Let's say you are trying to check out a specific item from an inventory, a library book for instance.
If two people are on the website, looking to book it, is it possible that they both check it out? Let's assume the query is updating the status of the row to mark a boolean checked_out to True.
Would transactions solve this issue? It would cause the second query that runs to fail (assuming they are the same query).
Alternatively, we insert rows into a checkouts table. Since both queries read that the item is not checked out currently, they could both insert into the table. I don't think a transaction would solve this, unless the transaction includes reading the table to see if a checkout currently exists for this item that hasn't yet ended.
One of the suggested methods
How would I simulate two writes at the exact same time to test this?

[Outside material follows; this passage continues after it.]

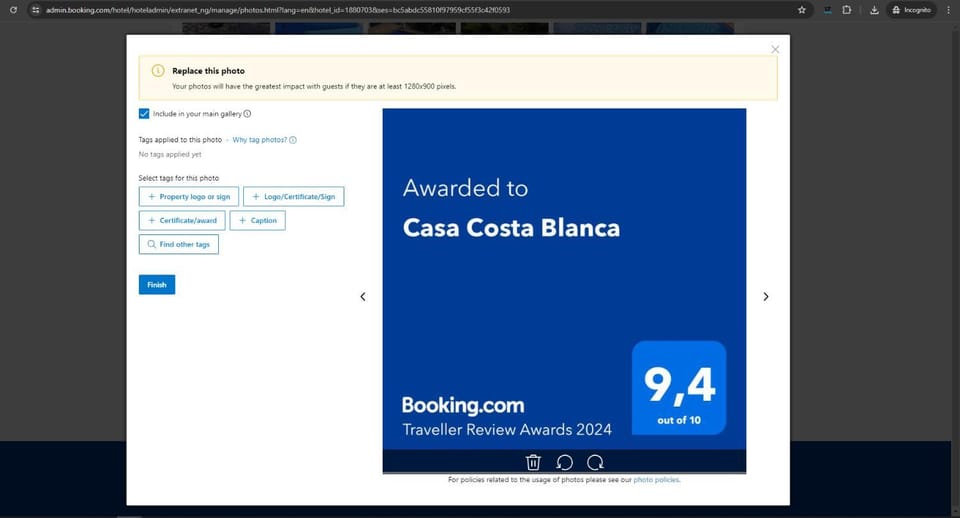This screenshot has width=960, height=518.
Task: Go to next photo with right chevron
Action: (x=765, y=296)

No, transactions alone do not address concurrency issues. Let's quickly revisit mysql's definition of transactions:
Transactions are atomic units of work that can be committed or rolled back. When a transaction makes multiple changes to the database, either all the changes succeed when the transaction is committed, or all the changes are undone when the transaction is rolled back.
To sum it up: transactions are a way to ensure data integrity.
RDBMSs use various types of locking, isolation levels, and storage engine level solutions to address concurrency. People often mistake transactions as a mean to control concurrency because transactions affect how long certain locks are held.
Focusing on InnoDB: when you issue an update statement, mysql places an exclusive lock on the record being updated. Only the transaction holding the exclusive lock can modify the given record, the others have to wait until the transaction is committed.
How does this help you preventing multiple users checking out the same book? Let's say you have an id field uniquely identifying the books and a checked_out field indicating the status of the book.
You can use the following atomic update to check out a book:
update books set checked_out=1 where id=xxx and checked_out=0
The checked_out=0 criteria makes sure that the update only succeeds if the book is not checked out yet. So, if the above statement affects a row, then the current user checks out the book. If it does not affect any rows, then someone else has already checked out the book. The exclusive lock makes sure that only one transaction can update the record at any given time, thus serializing the access to that record.
If you want to use a separate checkouts table for reserving books, then you can use a unique index on book ids to prevent the same book being checked out more than once.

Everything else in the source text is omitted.